— Begin EXCERPTED RECORDS —
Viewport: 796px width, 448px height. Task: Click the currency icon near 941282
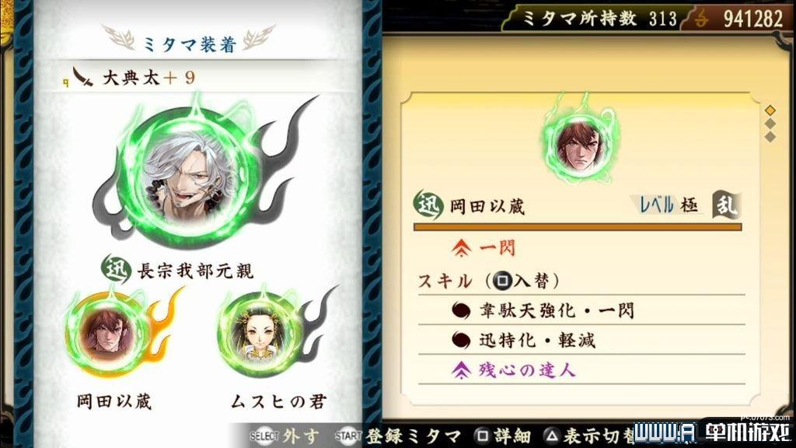click(x=702, y=19)
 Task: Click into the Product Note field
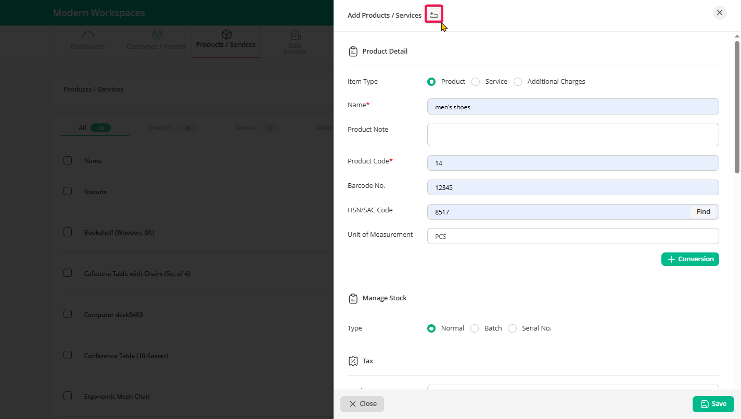[572, 135]
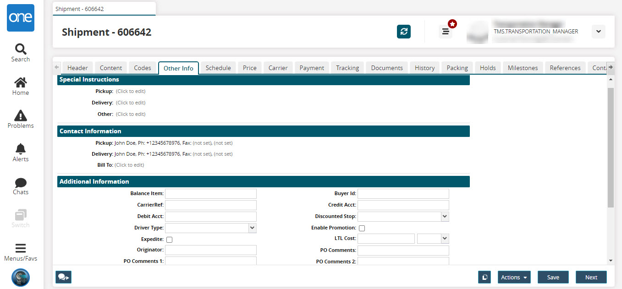This screenshot has height=289, width=622.
Task: Click the chat comment icon at bottom left
Action: tap(63, 277)
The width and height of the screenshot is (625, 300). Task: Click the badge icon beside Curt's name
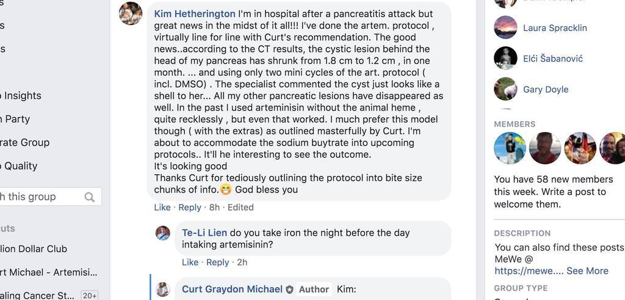289,290
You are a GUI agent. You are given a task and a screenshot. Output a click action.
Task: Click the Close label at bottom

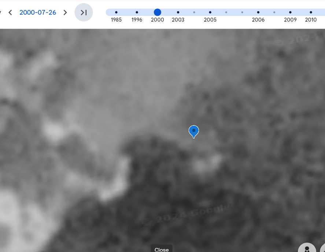point(162,249)
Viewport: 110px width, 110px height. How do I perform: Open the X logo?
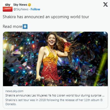click(105, 5)
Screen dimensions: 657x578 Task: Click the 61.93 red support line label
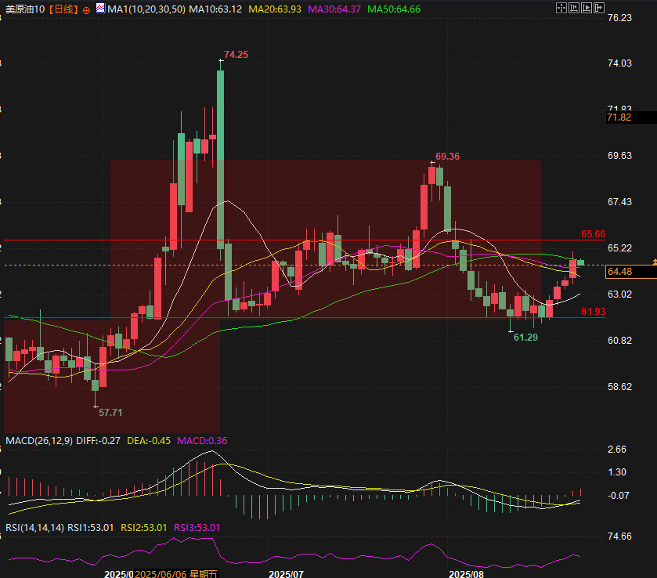(x=594, y=312)
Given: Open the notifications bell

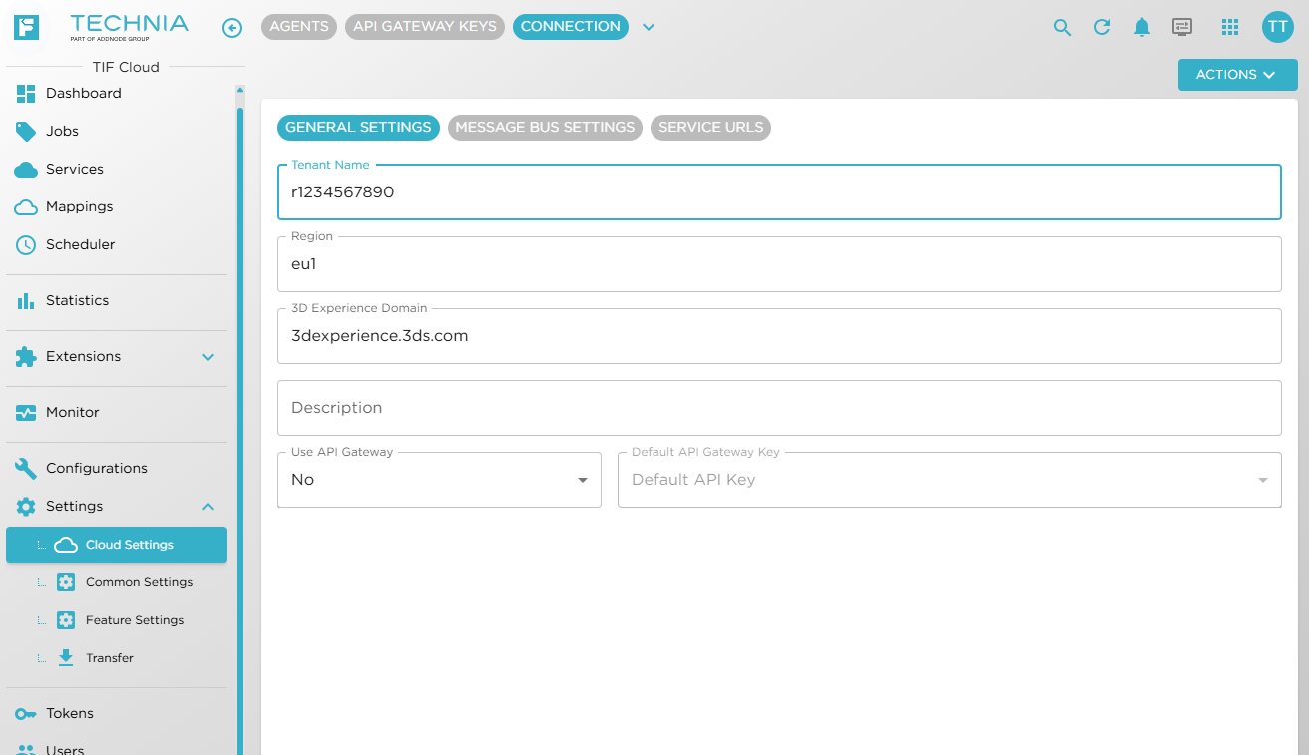Looking at the screenshot, I should click(x=1142, y=28).
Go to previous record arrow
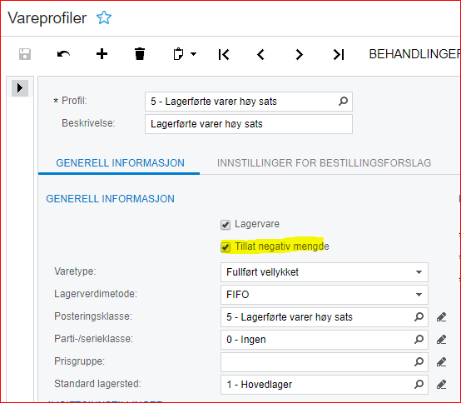 (260, 54)
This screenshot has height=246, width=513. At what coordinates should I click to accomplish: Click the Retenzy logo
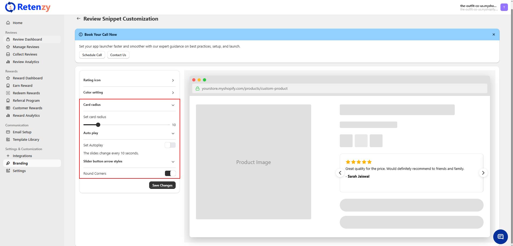(28, 7)
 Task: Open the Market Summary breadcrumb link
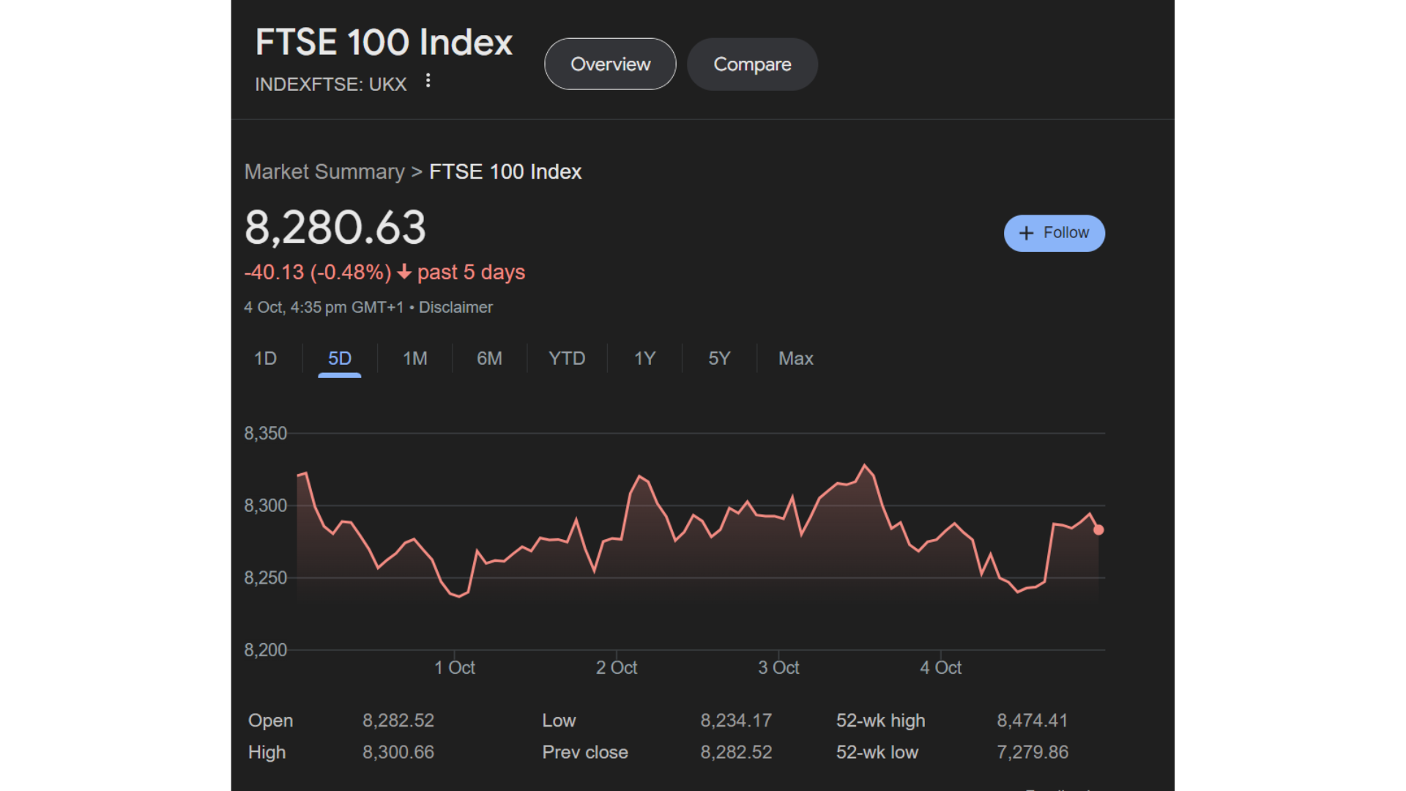(324, 171)
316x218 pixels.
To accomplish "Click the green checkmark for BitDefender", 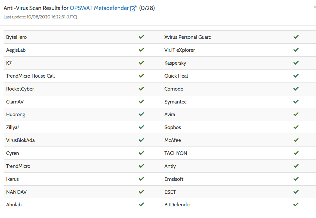I will (296, 205).
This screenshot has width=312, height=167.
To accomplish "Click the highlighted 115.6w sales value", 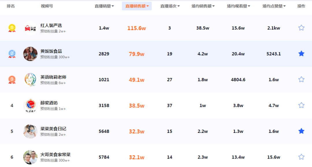I will [136, 28].
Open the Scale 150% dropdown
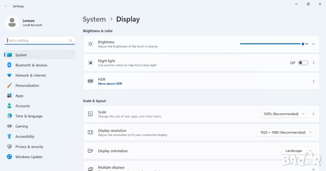Image resolution: width=326 pixels, height=171 pixels. [x=284, y=114]
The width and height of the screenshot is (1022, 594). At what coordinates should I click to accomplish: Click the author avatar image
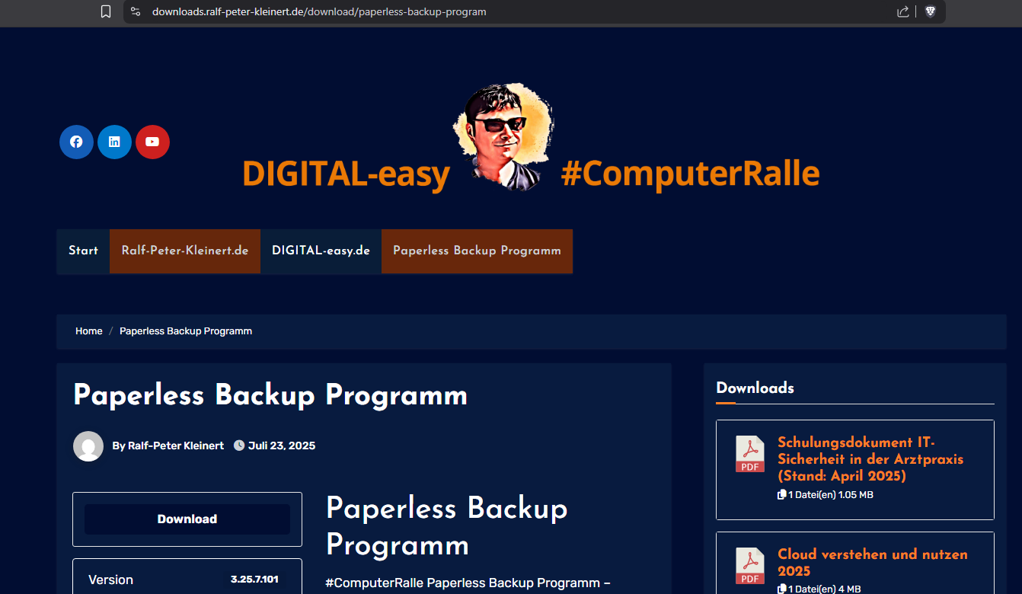click(88, 446)
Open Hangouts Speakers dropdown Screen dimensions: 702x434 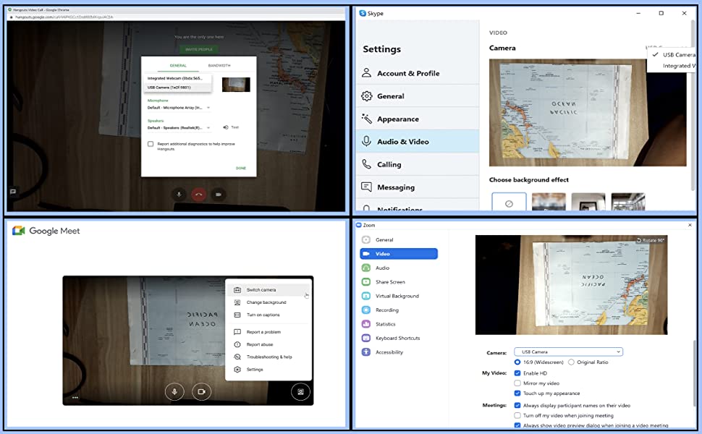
— End EXCERPTED RECORDS —
WHAT THE TASK ASKS: Rewrite the lines starting at the one containing "The width and height of the screenshot is (625, 300)." and ending at the one containing "click(105, 5)" as a numbered list. Skip any blank lines and leave the pictures out.

TASK ANSWER:
1. The width and height of the screenshot is (625, 300). Task: Click the badge icon beside Curt's name
2. 289,290
3. You are a GUI agent. You are given a task and a screenshot. Output a click action.
4. Task: Click the Close label at bottom
5. point(162,249)
6. Viewport: 110px width, 110px height. How do I perform: Open the X logo?
7. click(105, 5)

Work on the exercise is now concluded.